## Your objective
Answer these questions from the text about Marik below.
1. In what city was Marik born?
2. How many peer-reviewed journal articles has Marik written?
3. Which authority announced it would allow the controlled, compassionate use of Ivermectin to treat Covid-19?

## Page text
______

As the Chief of Pulmonary and Critical Care Medicine at Eastern Virginia Medical School in the US, Marik has more than 30 years' experience in a number of medical fields, including pharmacology, anaesthesiology and critical care.
Marik was born in Johannesburg and received his medical degree from the University of the Witwatersrand (Wits).
“It was the best medical school in the world,” said Marik.
He was an Intensive Care Unit (ICU) attending physician at Chris Hani Baragwanath Hospital in Soweto, and when he moved to the US he did a Critical Care Fellowship in Canada. Since 1992, has worked in various teaching hospitals across the US.
A respected author, Marik has written more than 400 peer-reviewed journal articles, 80 book chapters and authored four critical care books. He has been cited more than 35 000 times in peer-reviewed publications.
Currently, Marik and pulmonary and critical care specialist Dr Pierre Kory are heading up a non-profit organisation called the Front-Line Covid-19 Critical Care Alliance (FLCCC), where together with a group of experts they develop effective treatment protocols to prevent the transmission of Covid-19.
The group discovered that Ivermectin, an anti-parasitic medicine, has highly potent anti-viral and anti-inflammatory properties against Covid-19.
According to several studies, the drug has been shown to decrease viral load, prevent transmission of the virus, and reduce mortality in critically ill patients.
Kory said the FLCCC was not the first group to research the use of the drug against Covid-19; it is rather the first group to bring it to the world’s attention.
“Dr Marik was really the first one to identify the data signals showing the efficacy for Ivermectin. He did that after about five small clinical trials came out and saw that the drug appeared to be working,” said Kory.
Marik says the organisation put Ivermectin on the map.
“I think if it wasn’t for us shouting and being so vocal, no one would have listened. Obviously we didn’t invent Ivermectin, but we have popularised it.
“We’ve seen how devastating this pandemic has been across the entire world, and we know that if people had followed our approach it would have saved tens of thousands of lives, but no one has listened, and it is a tragedy,” Marik said.
In several countries around the world and in South Africa the drug has been met with scepticism and caution. However, earlier this week the SA Health Products Regulatory Authority (Sahpra) announced it would allow the controlled, compassionate use of Ivermectin to treat Covid-19.
While the country awaits further details on how the access programme will unfold, several physicians have said it is a move in the right direction.
“We have a good answer with Ivermectin. It’s not the only answer, but we think it is part of the approach to this disease,” said Marik.

______

## Entries shown
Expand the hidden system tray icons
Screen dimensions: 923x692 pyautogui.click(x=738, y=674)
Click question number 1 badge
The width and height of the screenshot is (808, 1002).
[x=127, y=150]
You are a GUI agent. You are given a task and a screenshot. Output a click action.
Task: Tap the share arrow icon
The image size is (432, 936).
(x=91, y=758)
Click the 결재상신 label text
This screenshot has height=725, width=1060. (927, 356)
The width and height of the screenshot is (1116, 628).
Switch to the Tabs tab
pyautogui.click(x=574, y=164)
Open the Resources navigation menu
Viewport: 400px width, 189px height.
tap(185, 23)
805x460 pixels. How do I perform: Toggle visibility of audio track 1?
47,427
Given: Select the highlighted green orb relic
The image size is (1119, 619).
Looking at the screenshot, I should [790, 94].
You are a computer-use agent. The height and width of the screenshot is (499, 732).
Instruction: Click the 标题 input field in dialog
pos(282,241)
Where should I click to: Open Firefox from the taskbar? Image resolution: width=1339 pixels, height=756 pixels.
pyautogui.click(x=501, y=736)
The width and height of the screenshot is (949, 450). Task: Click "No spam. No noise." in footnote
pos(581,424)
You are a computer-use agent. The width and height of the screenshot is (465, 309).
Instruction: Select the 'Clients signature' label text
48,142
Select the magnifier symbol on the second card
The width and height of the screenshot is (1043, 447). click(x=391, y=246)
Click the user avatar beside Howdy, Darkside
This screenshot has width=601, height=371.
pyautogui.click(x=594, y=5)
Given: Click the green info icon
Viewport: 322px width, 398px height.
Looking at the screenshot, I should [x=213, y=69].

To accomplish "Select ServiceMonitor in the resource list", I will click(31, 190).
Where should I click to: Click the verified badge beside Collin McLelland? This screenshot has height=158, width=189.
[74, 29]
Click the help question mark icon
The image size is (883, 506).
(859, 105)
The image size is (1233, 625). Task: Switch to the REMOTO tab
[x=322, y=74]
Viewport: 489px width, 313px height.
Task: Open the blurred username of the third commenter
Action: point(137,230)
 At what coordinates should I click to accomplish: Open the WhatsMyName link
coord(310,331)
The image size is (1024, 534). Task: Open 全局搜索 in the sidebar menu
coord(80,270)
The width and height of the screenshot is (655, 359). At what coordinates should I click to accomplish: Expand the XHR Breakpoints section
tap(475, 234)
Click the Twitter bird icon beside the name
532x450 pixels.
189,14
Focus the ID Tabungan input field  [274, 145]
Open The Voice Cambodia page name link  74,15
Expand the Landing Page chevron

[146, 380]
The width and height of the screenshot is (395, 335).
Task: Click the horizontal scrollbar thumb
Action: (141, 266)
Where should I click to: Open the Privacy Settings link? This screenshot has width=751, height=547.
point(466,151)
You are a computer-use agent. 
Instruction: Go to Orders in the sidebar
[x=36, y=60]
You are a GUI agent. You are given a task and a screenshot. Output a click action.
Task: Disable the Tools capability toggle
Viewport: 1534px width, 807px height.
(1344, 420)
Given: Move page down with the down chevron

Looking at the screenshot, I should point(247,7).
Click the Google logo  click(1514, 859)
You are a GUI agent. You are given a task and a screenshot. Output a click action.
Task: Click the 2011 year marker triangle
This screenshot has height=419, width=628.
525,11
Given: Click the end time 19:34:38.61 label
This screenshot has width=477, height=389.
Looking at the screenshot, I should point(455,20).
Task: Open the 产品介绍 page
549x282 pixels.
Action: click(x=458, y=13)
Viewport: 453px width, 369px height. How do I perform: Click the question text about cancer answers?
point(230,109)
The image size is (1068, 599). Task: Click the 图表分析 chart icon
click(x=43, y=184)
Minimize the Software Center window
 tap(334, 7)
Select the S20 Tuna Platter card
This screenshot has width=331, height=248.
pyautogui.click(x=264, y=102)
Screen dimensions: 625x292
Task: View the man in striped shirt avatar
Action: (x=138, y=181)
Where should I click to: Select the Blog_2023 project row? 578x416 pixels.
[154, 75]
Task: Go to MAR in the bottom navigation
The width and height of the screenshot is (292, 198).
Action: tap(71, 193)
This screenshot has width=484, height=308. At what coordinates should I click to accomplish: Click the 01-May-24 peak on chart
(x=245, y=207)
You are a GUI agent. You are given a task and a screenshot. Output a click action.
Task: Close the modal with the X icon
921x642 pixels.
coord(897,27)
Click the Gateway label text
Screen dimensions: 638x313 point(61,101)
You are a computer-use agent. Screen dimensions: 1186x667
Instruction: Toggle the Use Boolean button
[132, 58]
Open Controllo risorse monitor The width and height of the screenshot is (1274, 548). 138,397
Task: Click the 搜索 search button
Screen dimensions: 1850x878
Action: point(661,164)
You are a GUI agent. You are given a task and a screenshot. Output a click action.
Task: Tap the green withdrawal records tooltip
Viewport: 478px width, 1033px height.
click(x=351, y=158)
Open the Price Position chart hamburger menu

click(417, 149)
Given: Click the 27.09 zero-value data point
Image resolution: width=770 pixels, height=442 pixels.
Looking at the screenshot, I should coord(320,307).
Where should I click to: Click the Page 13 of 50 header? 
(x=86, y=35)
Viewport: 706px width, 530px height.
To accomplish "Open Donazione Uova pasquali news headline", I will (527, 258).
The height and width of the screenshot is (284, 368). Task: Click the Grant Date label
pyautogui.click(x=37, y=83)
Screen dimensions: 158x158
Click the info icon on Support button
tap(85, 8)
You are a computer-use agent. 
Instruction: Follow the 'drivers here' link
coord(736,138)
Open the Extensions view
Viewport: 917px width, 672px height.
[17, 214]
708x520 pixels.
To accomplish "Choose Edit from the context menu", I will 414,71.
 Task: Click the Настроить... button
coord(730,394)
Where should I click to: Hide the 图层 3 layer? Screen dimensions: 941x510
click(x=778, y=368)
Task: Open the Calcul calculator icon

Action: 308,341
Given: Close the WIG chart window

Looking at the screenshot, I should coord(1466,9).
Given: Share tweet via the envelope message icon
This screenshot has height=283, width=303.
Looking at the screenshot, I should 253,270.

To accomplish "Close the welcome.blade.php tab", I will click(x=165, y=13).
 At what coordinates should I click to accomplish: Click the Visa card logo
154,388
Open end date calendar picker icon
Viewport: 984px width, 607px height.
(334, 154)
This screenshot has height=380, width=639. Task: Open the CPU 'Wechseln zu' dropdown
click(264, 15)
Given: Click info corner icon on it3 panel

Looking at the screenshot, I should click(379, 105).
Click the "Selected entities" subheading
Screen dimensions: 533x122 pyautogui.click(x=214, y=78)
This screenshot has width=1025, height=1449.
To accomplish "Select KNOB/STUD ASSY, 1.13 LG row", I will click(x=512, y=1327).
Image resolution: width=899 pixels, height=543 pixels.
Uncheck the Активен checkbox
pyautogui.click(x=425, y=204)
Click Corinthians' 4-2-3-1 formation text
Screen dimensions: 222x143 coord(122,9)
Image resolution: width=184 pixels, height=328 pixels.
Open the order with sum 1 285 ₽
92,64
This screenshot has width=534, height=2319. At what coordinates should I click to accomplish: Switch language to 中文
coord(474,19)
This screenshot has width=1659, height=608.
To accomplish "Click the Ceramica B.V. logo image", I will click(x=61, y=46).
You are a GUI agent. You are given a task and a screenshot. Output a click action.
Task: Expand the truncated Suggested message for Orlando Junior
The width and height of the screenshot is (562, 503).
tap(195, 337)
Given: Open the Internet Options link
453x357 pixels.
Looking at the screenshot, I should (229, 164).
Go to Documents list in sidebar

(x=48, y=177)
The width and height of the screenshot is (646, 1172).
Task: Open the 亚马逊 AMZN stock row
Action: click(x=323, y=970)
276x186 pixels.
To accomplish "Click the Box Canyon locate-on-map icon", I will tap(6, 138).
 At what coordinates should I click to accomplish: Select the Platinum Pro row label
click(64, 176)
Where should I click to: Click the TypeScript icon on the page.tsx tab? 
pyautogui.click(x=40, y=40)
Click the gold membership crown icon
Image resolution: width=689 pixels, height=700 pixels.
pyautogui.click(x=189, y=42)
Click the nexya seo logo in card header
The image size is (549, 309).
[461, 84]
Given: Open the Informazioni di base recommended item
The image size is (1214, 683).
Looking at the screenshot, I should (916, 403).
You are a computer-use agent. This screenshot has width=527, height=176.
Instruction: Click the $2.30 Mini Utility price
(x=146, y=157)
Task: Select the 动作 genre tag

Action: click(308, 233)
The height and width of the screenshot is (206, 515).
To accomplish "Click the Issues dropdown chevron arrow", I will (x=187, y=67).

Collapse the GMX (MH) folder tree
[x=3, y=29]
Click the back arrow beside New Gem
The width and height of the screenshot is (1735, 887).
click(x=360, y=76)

______

## Output for this exercise
1. Johannesburg
2. More than 400
3. The SA Health Products Regulatory Authority (Sahpra)